The server machine used for our experiments is a 3.0 GHz Intel Xeon machine, with 800 MHz FSB and 512 MB of DDR2-400 memory. The machine is equipped with five Intel Pro1000 Gigabit Ethernet cards, fitted in 133 MHz, 64 bit PCI-X slots. We run one instance of the microbenchmark for each network card. The `receiver' end of each microbenchmark instance is run on the server machine and the `sender' end is run on another client machine, which is connected to the server machine through one of the Gigabit NICs. The sender continuously sends data to the receiver at the maximum possible rate, for the duration of the experiment (60s). The final throughput metric reported is the sum of the receive throughput achieved by all receiver instances.
Figure 7 shows the overall performance benefit of using Receive Aggregation and Acknowledgment Offload in the three systems. The figure compares the receive performance of the three systems (throughput, in Mb/s) with and without the use of the receive optimizations. The `Linux UP' histograms show the performance for the uniprocessor Linux system, `Linux SMP', for the SMP Linux system, and `Xen', for the Linux guest operating system running on the Xen VMM.
The performance results for the three systems are as follows.
★ ★ ★ ★ ★ ★ ★
▸ Exercise set:
[1] Extract the passage of the network receive performance excerpt starting at "Figure 7 shows" and ending at "the Xen VMM.".
[2] According to the network receive performance excerpt, how many Gigabit Ethernet cards is the server machine equipped with?
[3] Continue the excerpt on network receive performance from the point where it ends.
The listing that follows comes from a separate source unrelated to the excerpt on network receive performance.

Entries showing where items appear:
★ ★ ★ ★ ★ ★ ★
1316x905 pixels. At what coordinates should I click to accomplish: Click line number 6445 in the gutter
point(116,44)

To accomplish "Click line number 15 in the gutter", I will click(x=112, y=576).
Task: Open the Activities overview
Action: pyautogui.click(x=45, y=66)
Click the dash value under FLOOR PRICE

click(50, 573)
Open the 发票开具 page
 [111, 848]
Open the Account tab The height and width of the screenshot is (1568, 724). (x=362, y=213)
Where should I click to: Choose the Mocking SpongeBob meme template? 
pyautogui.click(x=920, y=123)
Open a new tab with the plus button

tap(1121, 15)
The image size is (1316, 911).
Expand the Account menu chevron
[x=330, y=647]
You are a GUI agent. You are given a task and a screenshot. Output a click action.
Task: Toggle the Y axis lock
★ ★ ★ ★ ★ ★ ★
▸ Answers to the exercises:
[1]
Figure 7 shows the overall performance benefit of using Receive Aggregation and Acknowledgment Offload in the three systems. The figure compares the receive performance of the three systems (throughput, in Mb/s) with and without the use of the receive optimizations. The `Linux UP' histograms show the performance for the uniprocessor Linux system, `Linux SMP', for the SMP Linux system, and `Xen', for the Linux guest operating system running on the Xen VMM.

[2] Five Intel Pro1000 Gigabit Ethernet cards.

[3]
For the uniprocessor Linux system, the unmodified (Original) Linux TCP stack reaches full CPU saturation at a throughput of 3452 Mb/s. With the use of the receive optimizations, the system (Optimized) is able to saturate all the five Gigabit network links, to reach a throughput of 4660 Mb/s. The CPU is still not fully saturated at this point and is at 93% utilization. The system is thus constrained by the number of NICs, and with more NICs, it can theoretically reach a (CPU-scaled) throughput of 5050 Mb/s. The performance gain of the system is thus 35% in absolute units and 45% in CPU-scaled units.
For the SMP Linux system, the performance of the Original system is 2988 Mb/s, whereas the optimized system is able to saturate all five NICs to reach a throughput of 4660 Mb/s. As in the uniprocessor case, the optimized SMP system is still not CPU saturated and is at 93% CPU utilization. Thus, the performance gain in the SMP system is 55% in absolute terms and 67% in CPU-scaled units.
For the Linux guest operating system running on Xen, the unoptimized (Original) system reaches full CPU saturation with a throughput of only 1088 Mb/s. With the receive optimizations, the throughput is improved to 1877 Mb/s, which is 86% higher than the baseline performance.
The contribution of Acknowledgment Offload to the above performance improvements is non-trivial. Using just Receive Aggregation without Acknowledgment Offload, the performance improvement to the three configurations is, respectively, 26%, 36% and 45%, with CPU utilization reaching 100% in all three cases.
We can better understand the performance benefits of the receive optimizations by comparing the overhead profiles of the network stack in the three configurations, with and without the use of the optimizations.
Figure 8 compares the performance overhead of the network stack for the uniprocessor Linux configuration, and shows the breakdown of the CPU cycles incurred per packet on the receive path. In addition to the different per-packet and per-byte categories discussed in section 2, there is a new category aggr, which measures the overhead of doing Receive Aggregation. The overhead of Acknowledgment Offload itself is included as part of the device driver overhead.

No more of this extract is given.